Excerpted text =
>>>>>
South Carolina: Officials approve decrease in comp loss costs by 9.8 percent
Scott H. Richardson, director of the department, announced the approval of the National Council on Compensation Insurance's filling that called for a 9.8 percent overall rate decrease in workers' comp loss costs.
"This is the second year a decrease has been approved," Richardson said. "We are pleased to see this trend toward an improved economic climate and hope to see this continue into next year."
In 2008, the Assigned Risk Plan -- South Carolina's residual market mechanism -- accounted for approximately 3.9 percent of the direct written premium for workers' comp coverage in the state. Officials said this was a decrease from 7.7 percent in the previous year.
"This decrease indicates that the majority of all workers' compensation insurance coverage is being written through the voluntary market thereby demonstrating a strong marketplace," Richardson said. "There are several reasons for this trend as we have seen an increase in employer safety programs, a decrease in claim frequency and changes in the severity of claims."
Medical services accounted for approximately 42 percent of the total benefit costs incurred in workers' comp system. This is a significant change from two years ago, Richardson said. Indemnity payments now account for the majority of workers' comp costs. Officials noted that the primary reason for this shift was the change in the hospital fee schedule that was implemented in 2006 by the South Carolina Workers' Compensation Commission.
Reforms made impact. In 2007, Gov. Mark Sanford enacted Act No. 111, which made several reforms to the state's workers' comp system. Richardson said the law addressed many of the administrative issues often cited as cost drivers and called for various reforms to the workers' comp in an effort to help stabilize the rates in the market.
Among the reforms was the requirement that insurers file and receive approval of the loss cost multiplier and any modifications to the approved loss costs 30 days prior to using the new rates. The act also required the department to engage the services of a credentialed actuary to review these filings, a practice Richardson said the agency will continue to use when reviewing filings. Additionally, the reforms provided for the elimination of the Second Injury Fund by 2013.
"We believe these reforms will help stabilize the rates in this market," he said. "We will continue to monitor this trend and assess the impact these reforms have on workers' compensation rates in South Carolina as it will take several years to realize the full impact."
<<<<<
Collected material =
>>>>>
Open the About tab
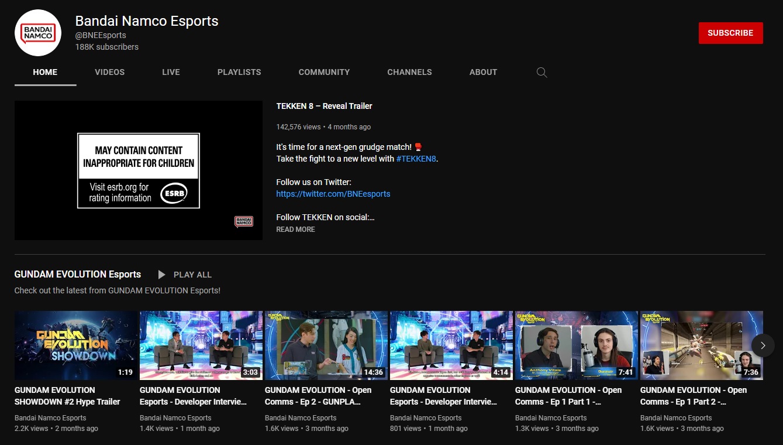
<<<<<
Tasks to perform =
(1) According to the article on South Carolina workers' comp loss costs, what share of the state's direct written premium for workers' comp coverage did the Assigned Risk Plan account for in 2008?
(2) In the article on South Carolina workers' comp loss costs, what reasons does Richardson give for the trend toward most coverage being written through the voluntary market?

Solution list =
(1) Approximately 3.9 percent.

(2)
- An increase in employer safety programs
- A decrease in claim frequency
- Changes in the severity of claims